The deliverable for Part 3 is a rendered markdown document, as a PDF or HTML file.

Grading

The rendered Markdown file should, for each step, show your R code, the output, and your interpretation.

Rubric enclosed in Teams.

Between parts 1, 2, and 3, the Major Assignment is worth 60% of the course grade.

Minor Assignment 1

Conduct a Simple Data Exploration

For your first minor assignment, your task is to perform a simple data exploration.

The data are from Derek Ogle’s fishR website: http://derekogle.com/fishR/data/data-html/YERockfish.html

Imagine you have been given this dataset and you are asked: To what extent can you predict the maturity stage of Yelloweye Rockfish from their age and length?

Please download this R Project:

6003_MinorAssignment1.zip

Complete the following steps:

Open the file LASTNAME_MinorAssignment1.rmd
This document will provide you a template to do your data exploration, and includes code for relevant plots at each step
Complete the document, including explanations for your interpretation of the plots at each step
Render your Markdown document as an HTML file (replace LASTNAME with your actual last name)
Submit ONLY THE HTML FILE via Teams

Rubric and Grading

Assignment value:

3 marks for each step of the data exploration (8 steps total)

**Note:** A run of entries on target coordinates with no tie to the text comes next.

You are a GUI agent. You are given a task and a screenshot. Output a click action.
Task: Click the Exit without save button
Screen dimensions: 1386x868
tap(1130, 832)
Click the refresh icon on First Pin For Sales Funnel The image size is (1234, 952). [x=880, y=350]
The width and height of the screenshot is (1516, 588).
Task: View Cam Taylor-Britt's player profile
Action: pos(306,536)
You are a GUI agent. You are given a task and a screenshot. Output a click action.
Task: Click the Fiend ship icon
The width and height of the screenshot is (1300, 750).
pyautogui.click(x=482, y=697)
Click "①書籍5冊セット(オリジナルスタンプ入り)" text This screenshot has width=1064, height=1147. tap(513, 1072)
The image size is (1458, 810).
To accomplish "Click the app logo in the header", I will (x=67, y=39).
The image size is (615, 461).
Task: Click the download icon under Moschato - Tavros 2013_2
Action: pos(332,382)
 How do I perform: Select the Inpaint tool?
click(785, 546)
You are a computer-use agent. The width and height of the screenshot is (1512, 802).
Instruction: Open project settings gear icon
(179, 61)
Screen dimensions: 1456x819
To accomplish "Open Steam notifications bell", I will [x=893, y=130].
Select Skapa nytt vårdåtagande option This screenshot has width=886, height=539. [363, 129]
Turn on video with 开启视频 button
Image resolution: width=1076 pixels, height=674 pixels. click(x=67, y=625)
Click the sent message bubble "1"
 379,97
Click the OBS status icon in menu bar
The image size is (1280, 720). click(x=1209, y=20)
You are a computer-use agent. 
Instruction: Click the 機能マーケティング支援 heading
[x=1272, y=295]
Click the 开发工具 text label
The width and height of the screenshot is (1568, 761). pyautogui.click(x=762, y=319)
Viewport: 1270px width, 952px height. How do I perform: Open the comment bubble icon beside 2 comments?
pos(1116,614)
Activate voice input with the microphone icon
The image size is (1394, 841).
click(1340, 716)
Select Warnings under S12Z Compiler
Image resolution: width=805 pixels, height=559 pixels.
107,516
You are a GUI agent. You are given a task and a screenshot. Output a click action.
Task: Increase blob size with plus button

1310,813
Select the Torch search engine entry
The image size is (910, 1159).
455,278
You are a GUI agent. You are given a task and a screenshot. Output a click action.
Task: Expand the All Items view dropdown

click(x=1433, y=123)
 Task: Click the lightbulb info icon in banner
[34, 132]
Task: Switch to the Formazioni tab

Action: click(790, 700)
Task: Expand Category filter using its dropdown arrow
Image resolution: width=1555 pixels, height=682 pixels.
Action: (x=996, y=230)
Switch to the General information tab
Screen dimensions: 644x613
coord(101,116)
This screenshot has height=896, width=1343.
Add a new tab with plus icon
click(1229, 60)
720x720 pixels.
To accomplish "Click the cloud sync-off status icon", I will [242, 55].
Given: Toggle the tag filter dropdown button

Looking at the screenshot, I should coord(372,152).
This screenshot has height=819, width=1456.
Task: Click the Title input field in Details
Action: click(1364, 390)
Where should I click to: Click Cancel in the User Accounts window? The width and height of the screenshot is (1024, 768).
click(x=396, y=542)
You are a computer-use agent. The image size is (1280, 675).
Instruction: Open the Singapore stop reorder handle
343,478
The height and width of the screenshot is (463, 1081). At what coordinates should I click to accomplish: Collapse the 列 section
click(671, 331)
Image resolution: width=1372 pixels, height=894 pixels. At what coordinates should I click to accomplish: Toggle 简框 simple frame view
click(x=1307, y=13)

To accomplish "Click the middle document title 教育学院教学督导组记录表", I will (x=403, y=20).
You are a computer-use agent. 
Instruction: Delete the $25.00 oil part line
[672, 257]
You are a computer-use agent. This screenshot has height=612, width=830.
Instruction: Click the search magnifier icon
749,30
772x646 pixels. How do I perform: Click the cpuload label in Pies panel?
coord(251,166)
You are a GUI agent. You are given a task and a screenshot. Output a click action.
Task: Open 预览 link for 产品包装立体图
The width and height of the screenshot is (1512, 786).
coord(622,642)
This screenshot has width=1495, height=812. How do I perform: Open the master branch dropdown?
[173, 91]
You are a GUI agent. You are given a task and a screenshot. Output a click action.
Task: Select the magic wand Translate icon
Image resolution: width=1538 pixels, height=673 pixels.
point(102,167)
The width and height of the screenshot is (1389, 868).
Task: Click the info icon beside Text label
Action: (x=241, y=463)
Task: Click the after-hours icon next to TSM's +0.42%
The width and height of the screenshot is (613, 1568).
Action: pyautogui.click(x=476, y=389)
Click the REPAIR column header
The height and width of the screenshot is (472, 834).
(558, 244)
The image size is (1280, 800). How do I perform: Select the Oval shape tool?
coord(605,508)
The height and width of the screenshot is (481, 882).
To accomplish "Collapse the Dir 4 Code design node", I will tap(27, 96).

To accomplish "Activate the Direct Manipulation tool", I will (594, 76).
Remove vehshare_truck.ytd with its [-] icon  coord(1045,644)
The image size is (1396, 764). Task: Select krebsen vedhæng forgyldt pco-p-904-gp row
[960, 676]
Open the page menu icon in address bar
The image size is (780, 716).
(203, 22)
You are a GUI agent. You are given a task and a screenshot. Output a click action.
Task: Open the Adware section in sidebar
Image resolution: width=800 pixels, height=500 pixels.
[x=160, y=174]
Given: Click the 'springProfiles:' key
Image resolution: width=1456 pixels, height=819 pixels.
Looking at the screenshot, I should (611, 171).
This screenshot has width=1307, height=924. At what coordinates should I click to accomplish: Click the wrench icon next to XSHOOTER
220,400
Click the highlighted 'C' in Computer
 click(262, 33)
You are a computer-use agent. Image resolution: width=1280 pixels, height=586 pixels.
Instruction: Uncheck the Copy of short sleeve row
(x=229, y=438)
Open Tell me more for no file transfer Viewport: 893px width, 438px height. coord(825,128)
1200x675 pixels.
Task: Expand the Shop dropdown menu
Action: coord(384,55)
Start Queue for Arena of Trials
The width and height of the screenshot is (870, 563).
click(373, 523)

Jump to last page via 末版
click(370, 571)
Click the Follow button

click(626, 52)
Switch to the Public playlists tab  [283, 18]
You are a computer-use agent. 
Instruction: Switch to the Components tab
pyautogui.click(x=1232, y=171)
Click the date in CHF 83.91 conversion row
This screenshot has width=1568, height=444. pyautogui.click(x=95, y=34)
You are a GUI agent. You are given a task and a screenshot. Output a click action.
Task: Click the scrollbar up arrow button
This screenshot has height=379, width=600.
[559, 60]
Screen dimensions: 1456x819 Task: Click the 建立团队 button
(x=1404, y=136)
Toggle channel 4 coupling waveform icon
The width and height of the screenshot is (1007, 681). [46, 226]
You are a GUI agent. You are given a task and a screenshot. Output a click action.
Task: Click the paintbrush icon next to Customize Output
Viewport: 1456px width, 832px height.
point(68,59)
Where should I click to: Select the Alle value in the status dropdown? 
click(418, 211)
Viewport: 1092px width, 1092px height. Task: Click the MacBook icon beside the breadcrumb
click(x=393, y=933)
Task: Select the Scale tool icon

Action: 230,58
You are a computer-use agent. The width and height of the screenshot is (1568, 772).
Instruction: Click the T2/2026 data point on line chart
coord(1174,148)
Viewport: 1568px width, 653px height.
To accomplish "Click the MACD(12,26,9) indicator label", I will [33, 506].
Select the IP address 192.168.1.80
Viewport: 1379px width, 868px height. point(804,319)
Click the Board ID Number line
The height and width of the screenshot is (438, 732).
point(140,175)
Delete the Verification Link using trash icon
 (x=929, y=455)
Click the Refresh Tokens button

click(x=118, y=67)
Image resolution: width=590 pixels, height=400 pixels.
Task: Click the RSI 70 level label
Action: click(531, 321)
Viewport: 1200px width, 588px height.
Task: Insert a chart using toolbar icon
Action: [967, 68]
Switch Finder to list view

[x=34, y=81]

/1 All relevant variables are assessed at that step
/1 Appropriate plots are used
/1 Description of findings is defensible

Total: /24, scaled to 10% of course grade

Minor Assignment 2

Describe a model from a published study

The purpose here is to make sure you’ve followed everything up until Week 6’s lecture content. The primary objectives of this assignment are:

To practice reading a study and accurately reporting what it was that they actually tested, and how they tested it
To demonstrate understanding of different types of data
To correctly identify the three components of a GLM
To think critically about the things being measured

Please read: Lovely CM, O’Connor NJ, Judge ML. 2015. Abundance of non-native crabs in intertidal habitats of New England with natural and artificial structure. PeerJ 3:e1246 https://doi.org/10.7717/peerj.1246

Answer the following questions for experiment 1 only

Define the hypothesis in words.
Describe Y. Is it a count, proportion, etc?
- How was it measured?
Identify all covariates. What types of data are they (e.g. count, continuous, proportion, binomial, other?)
Sketch the study design, indicating any dependency structure.
- Note the number of replicates within each treatment group.
Brainstorm: What sources of uncertainty might there be in the measurements of each covariate, and Y? (At least one per variable)
Define each of three parts of the GLM:
- Write the equation for the predictor function.
- What distribution defines Y?
- What is the link function?

NOTE: You may exclude “Week” which would be a random effect, as we have not covered this yet

Total 10% of course grade

You may work on this in groups, but please submit individually
Please be brief in your responses to each question above
Here is a template you can use to complete this assignment.

Minor Assignment 3

FundaGLMMentals

In this activity, we will focus specifically on building fundamental understanding of GLMMs. I will hand out a worksheet in class and give in-class time to complete it.